Virological characteristics of the SARS-CoV-2 BA.2.86 variant

• Published in: Cell host & microbe Vol. 32; no. 2; pp. 170 - 180.e12
• Main Authors: Tamura, Tomokazu, Mizuma, Keita, Nasser, Hesham, Deguchi, Sayaka, Padilla-Blanco, Miguel, Oda, Yoshitaka, Uriu, Keiya, Tolentino, Jarel E.M., Tsujino, Shuhei, Suzuki, Rigel, Kojima, Isshu, Nao, Naganori, Shimizu, Ryo, Wang, Lei, Tsuda, Masumi, Jonathan, Michael, Kosugi, Yusuke, Guo, Ziyi, Hinay, Alfredo A., Putri, Olivia, Kim, Yoonjin, Tanaka, Yuri L., Asakura, Hiroyuki, Nagashima, Mami, Sadamasu, Kenji, Yoshimura, Kazuhisa, Saito, Akatsuki, Ito, Jumpei, Irie, Takashi, Tanaka, Shinya, Zahradnik, Jiri, Ikeda, Terumasa, Takayama, Kazuo, Matsuno, Keita, Fukuhara, Takasuke, Sato, Kei
• Format: Journal Article
• Language: English
• Published: United States Elsevier Inc 14.02.2024
• Subjects: Amino Acids; Animals; BA.2.86; COVID-19; Cricetinae; Kinetics; Mutation; pathogenicity; SARS-CoV-2; SARS-CoV-2 - genetics; COVID-19; pathogenicity; SARS-CoV-2; BA.2.86
• ISSN: 1931-3128; 1934-6069; 1934-6069
• DOI: 10.1016/j.chom.2024.01.001

In late 2023, several SARS-CoV-2 XBB descendants, notably EG.5.1, were predominant worldwide. However, a distinct SARS-CoV-2 lineage, the BA.2.86 variant, also emerged.
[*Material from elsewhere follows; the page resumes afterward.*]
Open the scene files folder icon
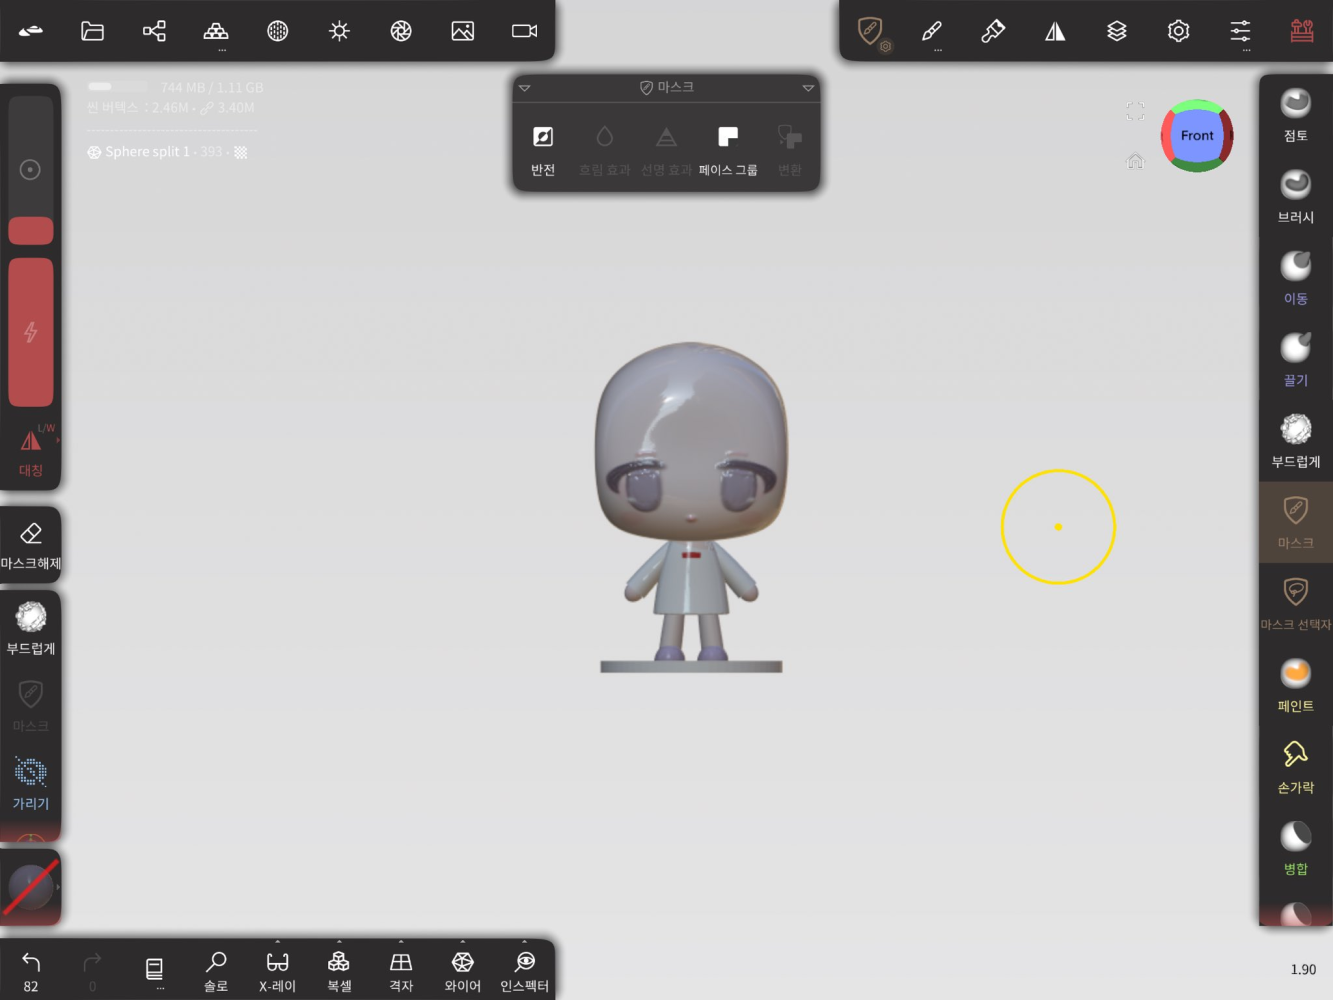This screenshot has width=1333, height=1000. click(x=92, y=31)
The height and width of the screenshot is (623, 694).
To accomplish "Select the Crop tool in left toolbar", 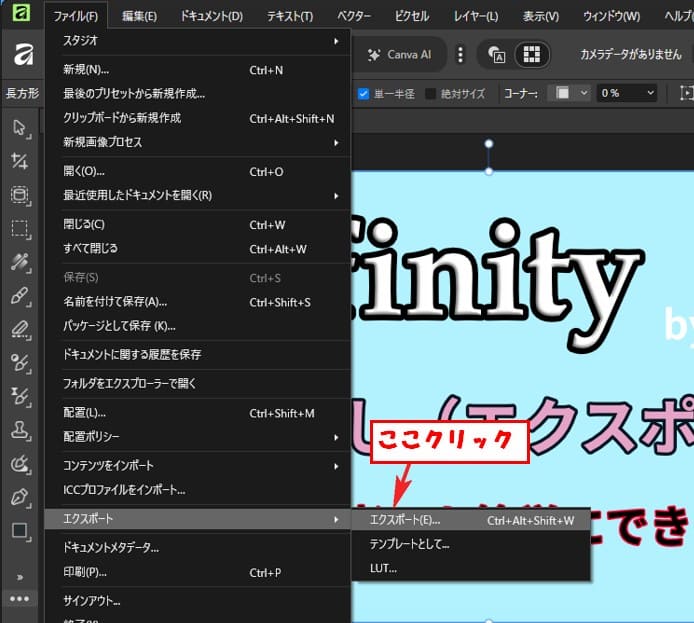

BA.2.86 is phylogenetically distinct from other Omicron sublineages, accumulating over 30 amino acid mutations in its spike protein. Here, we examined the virological characteristics of the BA.2.86 variant. Our epidemic dynamics modeling suggested that the relative reproduction number of BA.2.86 is significantly higher than that of EG.5.1. Additionally, four clinically available antivirals were effective against BA.2.86. Although the fusogenicity of BA.2.86 spike is similar to that of the parental BA.2 spike, the intrinsic pathogenicity of BA.2.86 in hamsters was significantly lower than that of BA.2. Since the growth kinetics of BA.2.86 are significantly lower than those of BA.2 both in vitro and in vivo, the attenuated pathogenicity of BA.2.86 is likely due to its decreased replication capacity. These findings uncover the features of BA.2.86, providing insights for control and treatment. [Display omitted] •BA.2.86 is more transmissible than the currently predominant EG.5.1•The sensitivity of BA.2.86 to antiviral drugs is comparable to that of EG.5.1•The replication efficiency of BA.2.86 in vitro and in vivo is lower than that of EG.5.1•In hamsters, BA.2.86 is less pathogenic than EG.5.1 and the parental BA.2 Tamura and G2P-Japan Consortium et al. elucidate the virological properties of the SARS-CoV-2 BA.2.86 variant. BA.2.86 is more transmissible than EG.5.1. Although the BA.2.86 spike has higher ACE2 affinity, it is less fusogenic and less replicative than the EG.5.1 spike. Notably, BA.2.86 is less pathogenic than EG.5.1 and BA.2.